En El Espíritu de la liturgia, el Papa bávaro explica que la liturgia católica es siempre “liturgia cósmica” porque, cuando participamos en la misa, nos incorporamos a una celebración que nos precede y en la que nos unimos a los ángeles y a los cristianos que nos han antecedido. Es por eso que debemos prescindir de los criterios modernos que nos invitan a inundar la liturgia de expresiones subjetivas de la voluntad humana, ya que solo insertándonos en la tradición podemos escapar del aislamiento individual y hallar refugio en la comunión de los santos; de ahí el inmenso valor de estos dos vehículos cultuales, la música y la lengua, para devolver a la liturgia el lustre que jamás debió haber extraviado.
¿Por qué durante tantos siglos el latín y la música sacra se tuvieron en la más alta estima? Quizá sea porque nos permiten separar con claridad la liturgia del grueso de nuestras actividades cotidianas, haciéndonos ver que estamos accediendo a un plano más elevado -el del culto a Dios-. Tal vez se deba a que preservan y dan continuidad a la fe, ya que son los mismos cantos y oraciones que rezaba la Iglesia en otras épocas. O posiblemente sea porque proporcionan cierta uniformidad a los católicos, permitiendo que los fieles de distinta lengua y procedencia cultural puedan rezar juntos, como verdaderos hermanos.
Sea cual fuere el motivo, la constitución Sacrosantum Concilium del Concilio Vaticano II reconoció el valor de estos dos elementos, al establecer la primacía de la música sacra, en particular del canto gregoriano y de la polifonía (nn. 112-116), así como la importancia de la preservación del latín (n. 36), que los fieles estamos llamados a dominar a grado tal que seamos capaces de recitar o cantar en dicho idioma las partes de la misa que nos corresponden (n. 54).

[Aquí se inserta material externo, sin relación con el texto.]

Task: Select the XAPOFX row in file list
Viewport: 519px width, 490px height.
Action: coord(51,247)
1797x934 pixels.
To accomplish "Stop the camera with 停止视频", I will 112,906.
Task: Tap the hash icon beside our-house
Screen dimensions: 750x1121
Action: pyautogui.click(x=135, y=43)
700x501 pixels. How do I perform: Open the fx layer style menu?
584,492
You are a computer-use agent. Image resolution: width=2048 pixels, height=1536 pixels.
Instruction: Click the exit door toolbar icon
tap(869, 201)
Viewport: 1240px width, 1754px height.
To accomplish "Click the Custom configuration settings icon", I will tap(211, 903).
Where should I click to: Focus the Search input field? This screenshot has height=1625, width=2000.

¿Acaso es disparatado aspirar a entonar el Agnus Dei en la lengua en la que lo hacían Santa Teresa de Ávila y San Juan Bosco? ¿O intentar que la música de la misa sea palmariamente diferenciable de las chabacanerías que copan los ambientes seculares? Me rehúso a creer que es mucho pedir.
Conclusión
Sé que escuchar de sopetón las verdades del barquero puede resultar abrumador, pero, frente a las redes del desaliento y del conformismo que Lucifer y sus legiones tienden para ofuscarnos, Cristo ha llamado a nuestros sacerdotes a ser pescadores de hombres. Pescadores que son humanos y que se equivocan, pescadores que a veces se sienten extenuados, pescadores que, de vez en cuando, requieren que sus ovejas -o sus bacalaos- se acerquen a ellos para darles un consejo o señalar caritativamente algún yerro... pero pescadores que, al fin y a la postre, cuentan con el auxilio infalible y sobreabundante del Dios vivo.
Nuestro Señor no pide perfección o genialidad. Le basta con que reconozcamos nuestros pecados y nos acerquemos con el corazón contrito y abierto a la gracia. Por eso, para ser un buen sacerdote no hace falta ser un brillante latinista ni un as de la oratoria, como tampoco es menester elevarse en cada sermón a las alturas teológicas del Doctor Angelicus o del padre Garrigou-Lagrange, pues, como cavila Fernando Navales -el aguzado antihéroe de Juan Manuel de Prada- en Mil ojos esconde la noche, “no todos podemos ser genios, y tal vez sea mejor así, porque no siempre la genialidad, o lo que el mundo entiende por genialidad, nace del bien. En cambio, todos podemos elegir el bien, si nos lo proponemos”.
Oremos por nuestros curas, para que también ellos se propongan elegir el bien.